Monday, September 12, 2016
I would always let her back in, my mother. No matter what she did or who she did it with, she was my mother.
It was late one night and we were living in Detroit. On Florida street, if my memory serves me well. It was dark and all I could see was the streetlights glowing on the incline of the alleys. I sat in the backseat like a pet. I was my mother’s pet. I tried not to touch her to much because I had seen the ways that cats got under their master’s feet and then began to annoy them. They wished they’d never shown the cat any damn attention in the first place. I would not make that mistake. I was well-educated on the behaviors that suited my mother. Stay out of her fucking way. And if she touched you, stay as still as possible because a miracle is currently taking place and you don’t want to screw it up. I never wanted to surprise her when she stroked my hair, so I sat like her toy and let her do whatever she wanted to me. I didn’t care if I was like a bag she threw in the backseat as she drove down the back alley. I just cared that I was her toy.
Thursday, September 8, 2016
I can remember that day vividly. We had been at the neighbor’s house who had a big inflatable pool in her backyard. We spent a lot of time there.
She was high as a kite. I watched her climb in to the pool with all of her clothes on. She was wearing a flimsy navy blue top with a full length skirt. She was stunning and elegant.
I watched her lower herself slowly in to the pool. The sun was an endless fire that day. I watched the look on her face and you would’ve sworn she had died and gone to Honolulu. With a drink in her hand and her body saturated with pool water, she became someone else. I don’t think my mother was ever happier than when she was not herself.
Again, from her journal:
Because that’s the thing. I’m happiest when I’m not myself. When I escape and hide behind whatever I can…I guess I never learned that lesson—to be a big girl and face my problems.
Wednesday, September 7, 2016
So, what was the unspeakable thing I did? This crime I committed that I likened to a suicide of the soul?
I became someone I wasn’t. I lived inauthentically. And when it’s all said and done, that is my goal—to be me.
To live as though you are someone else is the greatest crime one could ever commit. Just think of the art we are not seeing, the words we are not reading, the songs we are not hearing because people aren’t living authentically. It is, in fact, a suicide of the soul to prostitute your life to the highest bidder. I refuse to be that girl anymore.
This was found in my mother's journal:
What gets people is the damn monotony of the everyday—wake up, fill in the blanks, go to bed. It is those fill-in-the-blanks that get me. I feel lost. I don’t know what to do with myself that has any value. And so I sleep. I get high. I drink. I have sex with random men. I break things.
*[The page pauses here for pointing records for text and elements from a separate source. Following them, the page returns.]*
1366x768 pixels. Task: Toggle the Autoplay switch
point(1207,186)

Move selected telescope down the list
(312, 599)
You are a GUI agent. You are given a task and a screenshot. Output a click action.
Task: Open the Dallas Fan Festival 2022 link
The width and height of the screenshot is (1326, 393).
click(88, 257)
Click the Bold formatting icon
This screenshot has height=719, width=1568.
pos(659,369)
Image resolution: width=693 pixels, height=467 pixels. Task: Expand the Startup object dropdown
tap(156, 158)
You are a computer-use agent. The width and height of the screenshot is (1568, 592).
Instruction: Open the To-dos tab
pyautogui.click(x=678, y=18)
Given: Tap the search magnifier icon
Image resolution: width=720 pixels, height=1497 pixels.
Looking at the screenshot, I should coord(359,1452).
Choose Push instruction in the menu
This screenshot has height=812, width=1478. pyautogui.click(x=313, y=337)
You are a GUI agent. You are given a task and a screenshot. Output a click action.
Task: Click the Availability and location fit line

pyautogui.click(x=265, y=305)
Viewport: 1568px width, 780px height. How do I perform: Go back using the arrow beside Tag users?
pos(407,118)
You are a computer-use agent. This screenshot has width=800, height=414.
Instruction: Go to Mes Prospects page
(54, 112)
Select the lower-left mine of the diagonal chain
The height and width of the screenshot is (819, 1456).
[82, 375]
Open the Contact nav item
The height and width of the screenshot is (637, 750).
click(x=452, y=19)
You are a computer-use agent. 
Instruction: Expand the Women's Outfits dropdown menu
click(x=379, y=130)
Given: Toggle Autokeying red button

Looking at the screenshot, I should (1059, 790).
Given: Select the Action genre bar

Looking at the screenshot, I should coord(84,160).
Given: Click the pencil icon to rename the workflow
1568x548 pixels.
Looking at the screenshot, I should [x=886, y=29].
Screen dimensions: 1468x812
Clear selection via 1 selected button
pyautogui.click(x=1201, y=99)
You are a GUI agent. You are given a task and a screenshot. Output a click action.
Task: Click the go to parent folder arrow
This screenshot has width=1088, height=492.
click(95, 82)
And so, I know it’s better for everyone if I just sleep. I take whatever pills I can find and whatever weed I can smoke and I just sleep and hide from my child. Because the best thing for her is when I am asleep.
It's like Ernest Hemingway says, "I love sleep. My life has the tendency to fall apart when I'm awake, you know?"
I don’t want to be this way. The mediocrity of life and the fear of failure paralyzes me.
Sometimes, I just want to get in my car and drive…
Monday, September 5, 2016
I have been given beauty for ashes. When we buried one of our sweet babies, the preacher, said, “The seed that goes in to the ground bears much fruit” (John 12:24). It brought me to tears. I didn’t want to bury my baby in the ground. But what I wanted and what I got were very different things. What I didn’t understand at the time is that graces come later.
The gifts I’ve been given are remarkable. Grace, humility, compassion. My baby that I never once held in my arms bore so much fruit in my life and consequently, in to the lives of others. We planted a peach tree for them. This year was the fullest it’s ever been. Each summer I am reminded that something always needs to die in order to come back to life.